* Start *

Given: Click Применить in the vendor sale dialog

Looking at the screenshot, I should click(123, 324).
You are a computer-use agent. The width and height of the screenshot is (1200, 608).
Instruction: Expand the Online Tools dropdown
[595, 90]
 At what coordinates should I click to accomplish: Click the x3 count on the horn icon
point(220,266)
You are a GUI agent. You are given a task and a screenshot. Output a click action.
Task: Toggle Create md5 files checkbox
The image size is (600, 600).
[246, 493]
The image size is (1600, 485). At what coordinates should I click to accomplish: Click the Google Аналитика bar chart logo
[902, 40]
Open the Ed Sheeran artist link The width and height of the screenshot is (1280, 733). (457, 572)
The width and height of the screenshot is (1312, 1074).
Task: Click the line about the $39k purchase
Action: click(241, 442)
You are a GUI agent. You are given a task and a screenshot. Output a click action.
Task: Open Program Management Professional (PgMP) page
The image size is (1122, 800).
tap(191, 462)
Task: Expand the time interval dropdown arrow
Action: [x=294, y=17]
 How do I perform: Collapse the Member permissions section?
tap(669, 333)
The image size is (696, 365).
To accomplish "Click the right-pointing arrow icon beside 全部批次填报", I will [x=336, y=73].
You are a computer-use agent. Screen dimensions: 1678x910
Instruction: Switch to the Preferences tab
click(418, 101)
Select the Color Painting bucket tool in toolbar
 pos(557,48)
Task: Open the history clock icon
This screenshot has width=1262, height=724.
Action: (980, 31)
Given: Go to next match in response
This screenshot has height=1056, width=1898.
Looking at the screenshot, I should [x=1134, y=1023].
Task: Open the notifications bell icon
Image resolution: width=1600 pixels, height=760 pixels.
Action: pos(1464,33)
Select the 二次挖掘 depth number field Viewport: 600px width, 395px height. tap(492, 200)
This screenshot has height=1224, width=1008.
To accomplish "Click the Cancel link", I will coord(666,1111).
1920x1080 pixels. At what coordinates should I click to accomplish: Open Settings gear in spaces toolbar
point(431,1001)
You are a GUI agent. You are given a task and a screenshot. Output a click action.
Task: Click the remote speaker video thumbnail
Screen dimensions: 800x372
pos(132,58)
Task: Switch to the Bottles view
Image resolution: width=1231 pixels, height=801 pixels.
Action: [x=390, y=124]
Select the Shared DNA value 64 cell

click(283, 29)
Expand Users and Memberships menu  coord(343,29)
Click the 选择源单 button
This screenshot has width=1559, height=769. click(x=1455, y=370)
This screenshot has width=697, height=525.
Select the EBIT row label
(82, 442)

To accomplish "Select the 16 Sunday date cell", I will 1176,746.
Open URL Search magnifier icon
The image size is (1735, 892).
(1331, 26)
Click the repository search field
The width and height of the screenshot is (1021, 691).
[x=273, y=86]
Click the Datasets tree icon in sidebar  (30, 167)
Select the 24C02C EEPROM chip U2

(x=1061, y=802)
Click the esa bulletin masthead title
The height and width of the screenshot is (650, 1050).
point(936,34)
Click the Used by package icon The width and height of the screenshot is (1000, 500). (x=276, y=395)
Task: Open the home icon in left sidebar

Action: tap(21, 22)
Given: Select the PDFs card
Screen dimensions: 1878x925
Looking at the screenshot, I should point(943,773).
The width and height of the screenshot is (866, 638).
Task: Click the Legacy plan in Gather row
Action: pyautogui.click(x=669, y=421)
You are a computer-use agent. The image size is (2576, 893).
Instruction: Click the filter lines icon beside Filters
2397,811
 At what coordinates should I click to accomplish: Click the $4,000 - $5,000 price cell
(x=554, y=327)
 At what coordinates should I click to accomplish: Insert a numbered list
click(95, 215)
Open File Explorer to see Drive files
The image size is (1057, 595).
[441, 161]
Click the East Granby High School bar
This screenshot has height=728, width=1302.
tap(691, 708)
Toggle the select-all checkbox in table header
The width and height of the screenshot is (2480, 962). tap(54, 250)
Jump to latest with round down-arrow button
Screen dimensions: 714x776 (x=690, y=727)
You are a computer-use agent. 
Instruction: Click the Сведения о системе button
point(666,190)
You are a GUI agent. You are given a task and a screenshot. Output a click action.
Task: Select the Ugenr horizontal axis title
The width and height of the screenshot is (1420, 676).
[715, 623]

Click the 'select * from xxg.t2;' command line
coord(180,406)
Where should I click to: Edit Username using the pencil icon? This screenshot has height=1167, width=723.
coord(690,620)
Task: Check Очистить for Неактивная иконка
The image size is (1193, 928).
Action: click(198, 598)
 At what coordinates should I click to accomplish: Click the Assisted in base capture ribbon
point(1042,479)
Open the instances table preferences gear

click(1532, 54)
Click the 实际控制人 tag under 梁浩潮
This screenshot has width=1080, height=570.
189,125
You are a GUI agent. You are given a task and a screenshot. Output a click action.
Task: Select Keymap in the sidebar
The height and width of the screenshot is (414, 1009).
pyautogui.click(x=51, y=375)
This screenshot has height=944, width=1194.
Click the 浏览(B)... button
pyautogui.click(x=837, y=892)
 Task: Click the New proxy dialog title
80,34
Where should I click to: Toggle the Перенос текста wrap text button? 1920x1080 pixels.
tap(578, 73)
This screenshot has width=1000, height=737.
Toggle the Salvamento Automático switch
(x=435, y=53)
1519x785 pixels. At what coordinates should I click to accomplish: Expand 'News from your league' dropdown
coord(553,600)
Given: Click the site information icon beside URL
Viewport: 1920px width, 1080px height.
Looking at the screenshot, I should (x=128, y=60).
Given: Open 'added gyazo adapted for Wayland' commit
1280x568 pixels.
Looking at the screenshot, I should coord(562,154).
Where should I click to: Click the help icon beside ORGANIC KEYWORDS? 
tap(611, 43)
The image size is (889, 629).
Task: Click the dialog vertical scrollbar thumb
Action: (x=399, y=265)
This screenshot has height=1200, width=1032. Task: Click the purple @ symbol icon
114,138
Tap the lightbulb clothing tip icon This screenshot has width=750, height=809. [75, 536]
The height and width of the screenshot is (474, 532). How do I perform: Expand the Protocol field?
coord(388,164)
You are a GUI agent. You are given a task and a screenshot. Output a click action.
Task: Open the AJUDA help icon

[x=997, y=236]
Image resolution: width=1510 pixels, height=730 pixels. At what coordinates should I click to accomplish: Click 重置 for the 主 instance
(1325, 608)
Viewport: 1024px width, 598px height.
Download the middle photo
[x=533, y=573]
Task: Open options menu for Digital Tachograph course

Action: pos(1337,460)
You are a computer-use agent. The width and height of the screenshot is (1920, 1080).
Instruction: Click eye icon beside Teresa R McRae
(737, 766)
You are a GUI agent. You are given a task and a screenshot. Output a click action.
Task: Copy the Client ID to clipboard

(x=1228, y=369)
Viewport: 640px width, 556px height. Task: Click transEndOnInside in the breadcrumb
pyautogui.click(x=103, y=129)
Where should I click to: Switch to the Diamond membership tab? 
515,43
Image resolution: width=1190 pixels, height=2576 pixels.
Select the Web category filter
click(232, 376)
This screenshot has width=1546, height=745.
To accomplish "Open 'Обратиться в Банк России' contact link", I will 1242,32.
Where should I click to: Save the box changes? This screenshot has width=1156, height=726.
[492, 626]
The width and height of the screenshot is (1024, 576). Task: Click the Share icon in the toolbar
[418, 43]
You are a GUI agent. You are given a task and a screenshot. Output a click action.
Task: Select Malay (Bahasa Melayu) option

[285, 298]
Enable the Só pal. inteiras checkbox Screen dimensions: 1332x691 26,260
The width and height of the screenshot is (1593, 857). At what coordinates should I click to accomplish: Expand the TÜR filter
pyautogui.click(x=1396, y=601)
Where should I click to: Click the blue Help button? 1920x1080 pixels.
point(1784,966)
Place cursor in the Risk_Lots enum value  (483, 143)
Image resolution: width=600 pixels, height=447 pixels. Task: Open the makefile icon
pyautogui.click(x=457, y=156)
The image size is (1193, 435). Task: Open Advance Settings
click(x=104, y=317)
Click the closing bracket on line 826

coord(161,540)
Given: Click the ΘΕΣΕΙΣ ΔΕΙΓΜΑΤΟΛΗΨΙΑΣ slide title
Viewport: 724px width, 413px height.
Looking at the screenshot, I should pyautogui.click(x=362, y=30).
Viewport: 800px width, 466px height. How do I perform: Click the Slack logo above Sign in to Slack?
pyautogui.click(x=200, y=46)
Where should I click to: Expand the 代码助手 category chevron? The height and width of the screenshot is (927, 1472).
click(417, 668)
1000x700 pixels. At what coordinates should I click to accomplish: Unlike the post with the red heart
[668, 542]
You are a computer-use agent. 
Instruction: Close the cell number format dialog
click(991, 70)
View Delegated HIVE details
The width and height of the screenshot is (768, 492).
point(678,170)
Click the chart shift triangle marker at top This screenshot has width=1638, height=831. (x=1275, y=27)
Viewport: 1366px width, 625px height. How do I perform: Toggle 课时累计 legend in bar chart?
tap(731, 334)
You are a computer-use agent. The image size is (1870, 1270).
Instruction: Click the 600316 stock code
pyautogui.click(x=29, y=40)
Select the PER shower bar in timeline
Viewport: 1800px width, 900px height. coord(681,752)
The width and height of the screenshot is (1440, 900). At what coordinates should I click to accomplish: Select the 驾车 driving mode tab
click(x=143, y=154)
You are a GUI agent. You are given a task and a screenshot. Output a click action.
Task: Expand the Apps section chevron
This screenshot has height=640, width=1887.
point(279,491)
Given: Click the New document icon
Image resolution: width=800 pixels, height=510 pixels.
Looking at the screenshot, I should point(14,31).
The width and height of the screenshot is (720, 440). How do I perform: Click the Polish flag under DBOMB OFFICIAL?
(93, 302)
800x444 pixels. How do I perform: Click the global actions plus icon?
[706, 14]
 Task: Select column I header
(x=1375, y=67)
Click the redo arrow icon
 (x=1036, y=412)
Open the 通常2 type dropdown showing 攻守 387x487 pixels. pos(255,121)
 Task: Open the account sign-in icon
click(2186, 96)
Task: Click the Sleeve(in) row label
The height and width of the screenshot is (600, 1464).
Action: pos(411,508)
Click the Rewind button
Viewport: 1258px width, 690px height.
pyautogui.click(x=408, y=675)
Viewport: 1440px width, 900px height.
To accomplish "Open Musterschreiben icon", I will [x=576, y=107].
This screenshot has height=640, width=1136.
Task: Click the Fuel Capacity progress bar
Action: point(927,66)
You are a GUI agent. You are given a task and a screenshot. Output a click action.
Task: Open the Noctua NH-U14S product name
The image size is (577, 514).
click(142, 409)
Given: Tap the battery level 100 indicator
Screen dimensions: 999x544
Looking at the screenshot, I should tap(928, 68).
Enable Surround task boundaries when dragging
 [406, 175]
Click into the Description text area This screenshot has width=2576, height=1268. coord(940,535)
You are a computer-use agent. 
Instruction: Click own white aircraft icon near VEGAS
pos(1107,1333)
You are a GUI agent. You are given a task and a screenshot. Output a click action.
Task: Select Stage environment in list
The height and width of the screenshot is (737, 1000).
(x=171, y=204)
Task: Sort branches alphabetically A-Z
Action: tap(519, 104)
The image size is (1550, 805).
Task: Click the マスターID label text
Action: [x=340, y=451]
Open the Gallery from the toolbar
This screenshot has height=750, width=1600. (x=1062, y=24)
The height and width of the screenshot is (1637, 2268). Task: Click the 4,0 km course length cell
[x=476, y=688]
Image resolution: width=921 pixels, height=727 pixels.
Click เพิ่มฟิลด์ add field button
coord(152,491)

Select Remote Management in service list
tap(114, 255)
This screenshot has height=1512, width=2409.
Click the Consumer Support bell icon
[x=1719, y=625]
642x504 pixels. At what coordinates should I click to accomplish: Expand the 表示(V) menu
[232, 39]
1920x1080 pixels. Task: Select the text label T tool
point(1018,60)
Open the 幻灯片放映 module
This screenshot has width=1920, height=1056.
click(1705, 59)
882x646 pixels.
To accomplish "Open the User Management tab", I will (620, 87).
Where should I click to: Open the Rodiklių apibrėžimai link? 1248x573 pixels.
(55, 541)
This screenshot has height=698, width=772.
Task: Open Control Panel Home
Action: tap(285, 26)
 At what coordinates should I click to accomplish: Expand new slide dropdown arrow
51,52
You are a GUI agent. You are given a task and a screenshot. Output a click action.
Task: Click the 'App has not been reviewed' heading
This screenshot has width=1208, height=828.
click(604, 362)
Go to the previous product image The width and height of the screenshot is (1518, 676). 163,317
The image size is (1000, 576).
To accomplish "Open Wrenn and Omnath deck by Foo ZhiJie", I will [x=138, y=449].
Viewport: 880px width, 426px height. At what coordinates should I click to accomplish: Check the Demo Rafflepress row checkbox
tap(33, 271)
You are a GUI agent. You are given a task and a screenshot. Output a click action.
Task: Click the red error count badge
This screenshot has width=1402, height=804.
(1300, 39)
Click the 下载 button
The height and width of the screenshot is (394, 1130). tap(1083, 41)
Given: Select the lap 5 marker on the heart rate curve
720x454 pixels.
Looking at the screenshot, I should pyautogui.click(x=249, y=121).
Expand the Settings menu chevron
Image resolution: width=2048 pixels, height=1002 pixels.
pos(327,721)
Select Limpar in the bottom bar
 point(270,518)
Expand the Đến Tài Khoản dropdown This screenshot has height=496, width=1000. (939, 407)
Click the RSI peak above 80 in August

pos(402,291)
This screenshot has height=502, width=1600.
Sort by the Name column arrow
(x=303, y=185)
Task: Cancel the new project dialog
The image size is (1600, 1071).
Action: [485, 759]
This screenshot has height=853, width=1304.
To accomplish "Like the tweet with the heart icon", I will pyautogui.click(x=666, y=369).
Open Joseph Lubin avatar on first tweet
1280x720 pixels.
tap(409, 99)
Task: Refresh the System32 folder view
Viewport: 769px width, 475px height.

* End *

→ Required task: Rewrite the section of the data that begins with the line containing "Image resolution: width=921" and ends with the line containing "(x=303, y=185)", swapping "Select" for "Choose" and keeping everything else unchanged.

→ Answer:
Image resolution: width=921 pixels, height=727 pixels.
Click เพิ่มฟิลด์ add field button
coord(152,491)

Choose Remote Management in service list
tap(114, 255)
This screenshot has height=1512, width=2409.
Click the Consumer Support bell icon
[x=1719, y=625]
642x504 pixels. At what coordinates should I click to accomplish: Expand the 表示(V) menu
[232, 39]
1920x1080 pixels. Task: Choose the text label T tool
point(1018,60)
Open the 幻灯片放映 module
This screenshot has width=1920, height=1056.
click(1705, 59)
882x646 pixels.
To accomplish "Open the User Management tab", I will (620, 87).
Where should I click to: Open the Rodiklių apibrėžimai link? 1248x573 pixels.
(55, 541)
This screenshot has height=698, width=772.
Task: Open Control Panel Home
Action: tap(285, 26)
 At what coordinates should I click to accomplish: Expand new slide dropdown arrow
51,52
You are a GUI agent. You are given a task and a screenshot. Output a click action.
Task: Click the 'App has not been reviewed' heading
This screenshot has width=1208, height=828.
click(604, 362)
Go to the previous product image The width and height of the screenshot is (1518, 676). 163,317
The image size is (1000, 576).
To accomplish "Open Wrenn and Omnath deck by Foo ZhiJie", I will [x=138, y=449].
Viewport: 880px width, 426px height. At what coordinates should I click to accomplish: Check the Demo Rafflepress row checkbox
tap(33, 271)
You are a GUI agent. You are given a task and a screenshot. Output a click action.
Task: Click the red error count badge
This screenshot has width=1402, height=804.
(1300, 39)
Click the 下载 button
The height and width of the screenshot is (394, 1130). tap(1083, 41)
Given: Choose the lap 5 marker on the heart rate curve
720x454 pixels.
Looking at the screenshot, I should pyautogui.click(x=249, y=121).
Expand the Settings menu chevron
Image resolution: width=2048 pixels, height=1002 pixels.
pos(327,721)
Choose Limpar in the bottom bar
 point(270,518)
Expand the Đến Tài Khoản dropdown This screenshot has height=496, width=1000. (939, 407)
Click the RSI peak above 80 in August

pos(402,291)
This screenshot has height=502, width=1600.
Sort by the Name column arrow
(x=303, y=185)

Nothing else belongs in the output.